#### [Exercise directions]
In the data that follows, find each line containing "computer" and copy it.

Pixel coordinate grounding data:
----
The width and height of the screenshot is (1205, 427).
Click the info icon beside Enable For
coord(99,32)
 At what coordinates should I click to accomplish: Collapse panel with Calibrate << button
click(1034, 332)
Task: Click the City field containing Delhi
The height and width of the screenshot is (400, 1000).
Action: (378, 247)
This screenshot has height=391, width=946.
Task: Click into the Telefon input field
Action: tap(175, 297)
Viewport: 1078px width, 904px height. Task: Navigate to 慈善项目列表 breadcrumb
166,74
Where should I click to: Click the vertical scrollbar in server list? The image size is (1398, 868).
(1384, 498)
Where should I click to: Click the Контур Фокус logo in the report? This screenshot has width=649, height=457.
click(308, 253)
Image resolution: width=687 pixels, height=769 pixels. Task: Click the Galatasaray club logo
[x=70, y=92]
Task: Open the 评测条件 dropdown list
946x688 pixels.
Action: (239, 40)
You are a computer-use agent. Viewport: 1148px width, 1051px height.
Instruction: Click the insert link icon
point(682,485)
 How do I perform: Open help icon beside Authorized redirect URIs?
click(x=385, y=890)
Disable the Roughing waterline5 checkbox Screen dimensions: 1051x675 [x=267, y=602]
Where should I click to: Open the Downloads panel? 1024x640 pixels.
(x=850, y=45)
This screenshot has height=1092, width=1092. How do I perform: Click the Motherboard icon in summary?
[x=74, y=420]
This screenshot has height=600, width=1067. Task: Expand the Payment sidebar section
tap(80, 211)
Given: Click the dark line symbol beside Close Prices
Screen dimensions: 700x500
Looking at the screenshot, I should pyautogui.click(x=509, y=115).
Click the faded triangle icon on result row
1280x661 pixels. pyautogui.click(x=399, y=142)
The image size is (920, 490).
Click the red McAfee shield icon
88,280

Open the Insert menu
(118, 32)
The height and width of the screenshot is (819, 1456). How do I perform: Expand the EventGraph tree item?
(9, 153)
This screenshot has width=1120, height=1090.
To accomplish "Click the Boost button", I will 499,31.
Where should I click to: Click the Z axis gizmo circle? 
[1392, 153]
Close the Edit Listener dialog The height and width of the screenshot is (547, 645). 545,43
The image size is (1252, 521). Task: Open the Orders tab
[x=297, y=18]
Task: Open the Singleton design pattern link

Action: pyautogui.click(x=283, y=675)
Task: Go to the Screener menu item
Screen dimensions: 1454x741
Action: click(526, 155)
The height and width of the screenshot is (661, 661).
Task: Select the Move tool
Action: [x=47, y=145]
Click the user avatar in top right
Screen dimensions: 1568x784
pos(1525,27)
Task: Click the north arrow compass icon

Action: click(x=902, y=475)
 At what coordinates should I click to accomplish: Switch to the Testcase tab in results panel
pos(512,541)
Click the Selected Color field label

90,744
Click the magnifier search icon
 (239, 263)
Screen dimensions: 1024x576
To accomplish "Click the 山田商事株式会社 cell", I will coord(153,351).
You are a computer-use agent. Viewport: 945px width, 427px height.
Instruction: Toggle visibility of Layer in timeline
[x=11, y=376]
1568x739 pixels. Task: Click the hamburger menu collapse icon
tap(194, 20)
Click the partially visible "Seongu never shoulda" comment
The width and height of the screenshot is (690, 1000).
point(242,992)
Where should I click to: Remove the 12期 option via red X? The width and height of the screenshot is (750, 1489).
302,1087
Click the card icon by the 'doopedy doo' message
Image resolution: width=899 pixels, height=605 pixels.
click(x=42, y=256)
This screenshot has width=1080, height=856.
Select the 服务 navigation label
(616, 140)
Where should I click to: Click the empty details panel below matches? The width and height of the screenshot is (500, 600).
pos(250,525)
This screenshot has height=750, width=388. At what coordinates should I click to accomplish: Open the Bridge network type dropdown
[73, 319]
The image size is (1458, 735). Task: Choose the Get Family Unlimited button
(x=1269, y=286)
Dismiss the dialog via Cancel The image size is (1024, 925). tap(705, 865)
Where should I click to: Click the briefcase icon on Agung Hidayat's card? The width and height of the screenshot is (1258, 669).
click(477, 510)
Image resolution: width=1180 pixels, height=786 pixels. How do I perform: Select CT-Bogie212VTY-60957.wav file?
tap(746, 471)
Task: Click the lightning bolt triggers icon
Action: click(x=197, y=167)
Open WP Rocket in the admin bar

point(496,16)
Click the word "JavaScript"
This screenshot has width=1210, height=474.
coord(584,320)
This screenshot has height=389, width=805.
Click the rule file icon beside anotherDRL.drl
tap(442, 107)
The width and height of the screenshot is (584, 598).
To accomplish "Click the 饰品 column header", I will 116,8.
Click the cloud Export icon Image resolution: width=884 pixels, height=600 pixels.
----
#### [Written solution]
You are a computer-use agent. Viewport: 1148px width, 1051px height.
You are a computer-use agent. Viewport: 945px width, 427px height.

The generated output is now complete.